No lo sé, dudo. Es cierto que parece muy razonable reclamar, por ejemplo, medidas que eviten que los centros públicos de las ciudades se conviertan en guetos, en centros donde sólo van los chicos y chicas de las familias más pobres y conflictivas, y, claro, los emigrantes también más pobres. Y que en general el “mapa escolar” español trae causa del tremendo peso histórico y social de la iglesia católica. Y que…, en fin, que podríamos seguir repitiendo razones de izquierda, o progresistas, que hemos dicho muchas veces.

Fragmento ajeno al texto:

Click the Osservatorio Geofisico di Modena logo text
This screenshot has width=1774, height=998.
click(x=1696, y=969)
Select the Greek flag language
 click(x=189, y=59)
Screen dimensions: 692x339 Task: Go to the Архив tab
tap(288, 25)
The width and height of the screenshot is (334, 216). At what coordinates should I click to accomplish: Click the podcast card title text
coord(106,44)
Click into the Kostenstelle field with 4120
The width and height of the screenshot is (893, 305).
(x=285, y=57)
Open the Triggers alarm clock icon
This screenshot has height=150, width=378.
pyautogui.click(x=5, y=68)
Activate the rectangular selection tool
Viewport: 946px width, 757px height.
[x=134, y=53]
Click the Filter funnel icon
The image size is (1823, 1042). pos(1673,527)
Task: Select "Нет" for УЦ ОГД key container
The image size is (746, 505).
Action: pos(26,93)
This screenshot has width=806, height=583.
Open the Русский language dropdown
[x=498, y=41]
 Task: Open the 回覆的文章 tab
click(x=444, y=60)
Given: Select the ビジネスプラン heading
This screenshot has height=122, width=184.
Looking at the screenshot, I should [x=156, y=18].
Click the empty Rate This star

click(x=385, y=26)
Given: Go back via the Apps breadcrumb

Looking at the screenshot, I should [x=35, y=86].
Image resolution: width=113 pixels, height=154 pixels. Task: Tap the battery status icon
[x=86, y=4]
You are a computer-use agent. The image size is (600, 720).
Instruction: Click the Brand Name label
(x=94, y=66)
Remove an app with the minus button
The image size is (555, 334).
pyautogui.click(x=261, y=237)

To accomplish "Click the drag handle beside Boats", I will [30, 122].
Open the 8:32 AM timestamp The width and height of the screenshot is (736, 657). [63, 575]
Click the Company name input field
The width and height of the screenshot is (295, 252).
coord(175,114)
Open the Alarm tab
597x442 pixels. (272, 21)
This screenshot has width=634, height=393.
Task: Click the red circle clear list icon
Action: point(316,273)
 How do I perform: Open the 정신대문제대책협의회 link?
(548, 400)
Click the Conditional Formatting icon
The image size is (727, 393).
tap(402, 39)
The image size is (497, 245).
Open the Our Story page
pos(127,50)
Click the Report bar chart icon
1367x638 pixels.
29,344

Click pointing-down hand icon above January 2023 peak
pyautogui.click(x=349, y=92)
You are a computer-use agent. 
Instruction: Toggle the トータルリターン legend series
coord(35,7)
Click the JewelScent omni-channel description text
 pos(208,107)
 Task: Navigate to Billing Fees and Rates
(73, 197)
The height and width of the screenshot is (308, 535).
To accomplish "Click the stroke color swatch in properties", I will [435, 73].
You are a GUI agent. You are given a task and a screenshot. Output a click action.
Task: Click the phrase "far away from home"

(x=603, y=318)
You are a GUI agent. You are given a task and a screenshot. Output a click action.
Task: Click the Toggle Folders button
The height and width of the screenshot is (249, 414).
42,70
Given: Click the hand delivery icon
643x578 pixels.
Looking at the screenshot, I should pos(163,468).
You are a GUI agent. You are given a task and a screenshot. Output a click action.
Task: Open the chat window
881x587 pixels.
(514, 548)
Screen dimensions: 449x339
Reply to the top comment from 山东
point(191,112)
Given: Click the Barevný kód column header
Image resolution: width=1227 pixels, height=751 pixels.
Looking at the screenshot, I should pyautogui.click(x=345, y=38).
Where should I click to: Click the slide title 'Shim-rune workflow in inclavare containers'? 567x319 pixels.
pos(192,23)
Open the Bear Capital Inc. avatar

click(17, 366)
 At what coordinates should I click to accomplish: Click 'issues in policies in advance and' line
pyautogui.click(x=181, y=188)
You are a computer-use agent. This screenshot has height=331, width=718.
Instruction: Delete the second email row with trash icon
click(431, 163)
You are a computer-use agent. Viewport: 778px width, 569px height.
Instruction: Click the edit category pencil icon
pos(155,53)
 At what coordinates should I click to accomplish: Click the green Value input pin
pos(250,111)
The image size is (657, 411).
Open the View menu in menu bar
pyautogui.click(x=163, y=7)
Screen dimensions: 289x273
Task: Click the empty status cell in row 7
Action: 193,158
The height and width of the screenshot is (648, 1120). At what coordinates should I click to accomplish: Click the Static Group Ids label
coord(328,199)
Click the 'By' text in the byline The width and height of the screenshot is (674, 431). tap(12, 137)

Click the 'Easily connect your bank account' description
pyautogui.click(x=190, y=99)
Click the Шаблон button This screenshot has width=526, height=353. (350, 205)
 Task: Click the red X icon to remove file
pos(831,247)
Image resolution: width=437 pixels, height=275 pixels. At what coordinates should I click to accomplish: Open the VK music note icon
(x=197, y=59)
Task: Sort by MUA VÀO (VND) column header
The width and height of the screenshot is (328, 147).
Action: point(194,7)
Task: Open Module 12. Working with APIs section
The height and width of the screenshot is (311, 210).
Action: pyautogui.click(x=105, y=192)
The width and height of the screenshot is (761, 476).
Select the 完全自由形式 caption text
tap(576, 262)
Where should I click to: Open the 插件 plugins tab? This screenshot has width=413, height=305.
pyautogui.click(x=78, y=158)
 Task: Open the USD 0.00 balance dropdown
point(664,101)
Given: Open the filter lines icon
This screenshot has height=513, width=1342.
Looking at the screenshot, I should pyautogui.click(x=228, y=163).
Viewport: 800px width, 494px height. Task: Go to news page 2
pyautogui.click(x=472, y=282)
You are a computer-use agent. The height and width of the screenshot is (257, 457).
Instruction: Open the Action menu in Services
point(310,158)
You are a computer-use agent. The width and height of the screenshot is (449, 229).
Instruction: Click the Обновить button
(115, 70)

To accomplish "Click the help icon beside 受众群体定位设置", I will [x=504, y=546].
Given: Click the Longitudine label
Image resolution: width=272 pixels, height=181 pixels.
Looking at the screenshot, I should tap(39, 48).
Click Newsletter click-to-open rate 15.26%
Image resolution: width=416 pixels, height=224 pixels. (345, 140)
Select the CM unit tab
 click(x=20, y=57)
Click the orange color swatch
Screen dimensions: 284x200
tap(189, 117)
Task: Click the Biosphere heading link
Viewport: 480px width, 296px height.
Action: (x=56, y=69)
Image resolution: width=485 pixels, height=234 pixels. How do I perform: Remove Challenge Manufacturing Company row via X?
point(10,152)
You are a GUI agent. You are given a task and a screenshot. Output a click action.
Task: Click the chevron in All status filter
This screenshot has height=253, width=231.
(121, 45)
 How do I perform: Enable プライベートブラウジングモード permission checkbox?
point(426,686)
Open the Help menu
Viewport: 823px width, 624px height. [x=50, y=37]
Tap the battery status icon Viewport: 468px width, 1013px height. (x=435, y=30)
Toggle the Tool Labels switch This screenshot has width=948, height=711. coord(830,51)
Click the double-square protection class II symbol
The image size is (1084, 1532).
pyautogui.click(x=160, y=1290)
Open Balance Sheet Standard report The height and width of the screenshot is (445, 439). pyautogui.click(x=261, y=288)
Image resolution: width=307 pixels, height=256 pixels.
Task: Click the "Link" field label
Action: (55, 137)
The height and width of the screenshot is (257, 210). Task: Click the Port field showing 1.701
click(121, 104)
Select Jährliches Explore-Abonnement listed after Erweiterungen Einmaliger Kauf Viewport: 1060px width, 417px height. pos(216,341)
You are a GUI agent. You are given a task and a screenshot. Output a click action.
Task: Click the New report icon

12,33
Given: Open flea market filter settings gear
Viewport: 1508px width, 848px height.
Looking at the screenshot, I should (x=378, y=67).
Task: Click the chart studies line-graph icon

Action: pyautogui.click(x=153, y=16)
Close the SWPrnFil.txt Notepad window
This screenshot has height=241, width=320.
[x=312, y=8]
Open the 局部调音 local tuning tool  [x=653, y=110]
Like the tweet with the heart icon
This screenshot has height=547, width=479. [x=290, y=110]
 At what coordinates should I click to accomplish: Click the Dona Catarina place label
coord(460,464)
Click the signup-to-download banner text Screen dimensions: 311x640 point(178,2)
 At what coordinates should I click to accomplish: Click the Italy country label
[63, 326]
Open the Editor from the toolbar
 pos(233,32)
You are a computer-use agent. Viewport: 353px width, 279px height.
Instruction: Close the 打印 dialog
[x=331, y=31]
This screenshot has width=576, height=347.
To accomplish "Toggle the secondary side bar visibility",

¿Qué hacer? ¿Qué iniciativas pueden suscitar un consenso social muy amplio? ¿Qué tipo de pacto escolar es factible? Insisto: dudo. Pero reflexionando sobre la cena del otro día, y sobre la tozuda resistencia de la realidad a nuestros objetivos, al menos en sectores muy importantes que viven en las ciudades (en los pueblos no hay posibilidad de elección, y los conflictos se plantean en otros términos), pienso a veces, con desazón, que los que hemos defendido las ideas y las políticas clásicas de la izquierda sobre la absoluta preeminencia de lo público en la educación no hemos andado muy finos. ¿O es que, simplemente, estábamos hasta cierto punto equivocados?
1 comentario:
Lo que hay, Ricardo, es mucho "gauchista" de salón con abundantes contradicciones: laico pero me caso por la iglesia, defensor de la pública pero mis hijos a los colegios de la iglesia o nacionalistas (otra religión más) porque en los públicos hay demasiados inmigrantes (antes eran los gitanos), laico pero que los niños hagan la primera comunión, no vayan a sentirse marginados, etc.